### Material:
----------

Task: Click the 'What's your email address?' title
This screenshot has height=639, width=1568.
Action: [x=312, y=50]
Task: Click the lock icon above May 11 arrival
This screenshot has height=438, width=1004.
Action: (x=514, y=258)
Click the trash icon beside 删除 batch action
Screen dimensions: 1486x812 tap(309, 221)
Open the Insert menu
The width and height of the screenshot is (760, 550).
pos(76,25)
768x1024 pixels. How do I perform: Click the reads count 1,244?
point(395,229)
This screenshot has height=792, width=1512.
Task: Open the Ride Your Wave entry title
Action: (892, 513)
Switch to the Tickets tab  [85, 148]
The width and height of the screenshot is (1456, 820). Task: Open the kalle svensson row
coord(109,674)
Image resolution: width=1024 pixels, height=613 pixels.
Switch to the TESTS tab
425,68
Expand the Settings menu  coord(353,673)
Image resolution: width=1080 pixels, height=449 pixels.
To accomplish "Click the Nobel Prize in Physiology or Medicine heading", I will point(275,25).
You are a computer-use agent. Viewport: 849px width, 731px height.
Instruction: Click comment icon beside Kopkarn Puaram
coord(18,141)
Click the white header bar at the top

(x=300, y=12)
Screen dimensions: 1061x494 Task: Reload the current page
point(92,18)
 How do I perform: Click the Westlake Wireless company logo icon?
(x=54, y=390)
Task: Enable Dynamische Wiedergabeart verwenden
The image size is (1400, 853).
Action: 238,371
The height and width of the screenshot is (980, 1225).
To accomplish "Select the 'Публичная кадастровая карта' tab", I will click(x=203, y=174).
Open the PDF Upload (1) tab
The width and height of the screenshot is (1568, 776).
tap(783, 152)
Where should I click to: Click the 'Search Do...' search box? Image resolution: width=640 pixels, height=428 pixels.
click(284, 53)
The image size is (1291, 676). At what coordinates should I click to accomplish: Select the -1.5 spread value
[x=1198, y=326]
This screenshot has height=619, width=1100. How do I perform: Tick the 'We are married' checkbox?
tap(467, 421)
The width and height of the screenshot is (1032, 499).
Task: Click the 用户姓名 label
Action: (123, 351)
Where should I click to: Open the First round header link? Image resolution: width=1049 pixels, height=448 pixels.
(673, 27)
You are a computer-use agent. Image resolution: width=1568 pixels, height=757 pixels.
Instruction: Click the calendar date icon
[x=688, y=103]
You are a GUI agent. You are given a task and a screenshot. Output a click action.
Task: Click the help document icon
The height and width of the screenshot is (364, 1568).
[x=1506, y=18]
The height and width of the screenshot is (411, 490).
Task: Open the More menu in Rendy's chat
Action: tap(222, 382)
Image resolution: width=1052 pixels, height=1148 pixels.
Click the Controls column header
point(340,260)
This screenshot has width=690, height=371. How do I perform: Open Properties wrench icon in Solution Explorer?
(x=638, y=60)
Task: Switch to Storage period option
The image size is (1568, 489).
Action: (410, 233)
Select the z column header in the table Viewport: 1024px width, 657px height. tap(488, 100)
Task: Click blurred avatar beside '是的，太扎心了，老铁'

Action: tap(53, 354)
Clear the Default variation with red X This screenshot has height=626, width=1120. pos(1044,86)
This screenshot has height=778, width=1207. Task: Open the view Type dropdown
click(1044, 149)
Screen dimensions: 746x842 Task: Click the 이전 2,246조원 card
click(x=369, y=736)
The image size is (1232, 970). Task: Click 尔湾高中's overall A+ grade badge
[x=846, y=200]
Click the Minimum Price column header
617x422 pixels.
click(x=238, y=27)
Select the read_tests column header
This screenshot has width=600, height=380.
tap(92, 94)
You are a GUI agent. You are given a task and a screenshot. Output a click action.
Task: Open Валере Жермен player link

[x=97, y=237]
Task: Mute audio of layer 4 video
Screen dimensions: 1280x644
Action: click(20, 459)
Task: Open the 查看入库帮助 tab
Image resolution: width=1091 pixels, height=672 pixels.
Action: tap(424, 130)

----------

### Requirements:
Reproduce the entries above word for word, starting with the line that contains "This screenshot has width=690, height=371." and going on through the line that contains "Select the z".

### Task solution:
This screenshot has width=690, height=371. How do I perform: Open Properties wrench icon in Solution Explorer?
(x=638, y=60)
Task: Switch to Storage period option
The image size is (1568, 489).
Action: (410, 233)
Select the z column header in the table Viewport: 1024px width, 657px height. tap(488, 100)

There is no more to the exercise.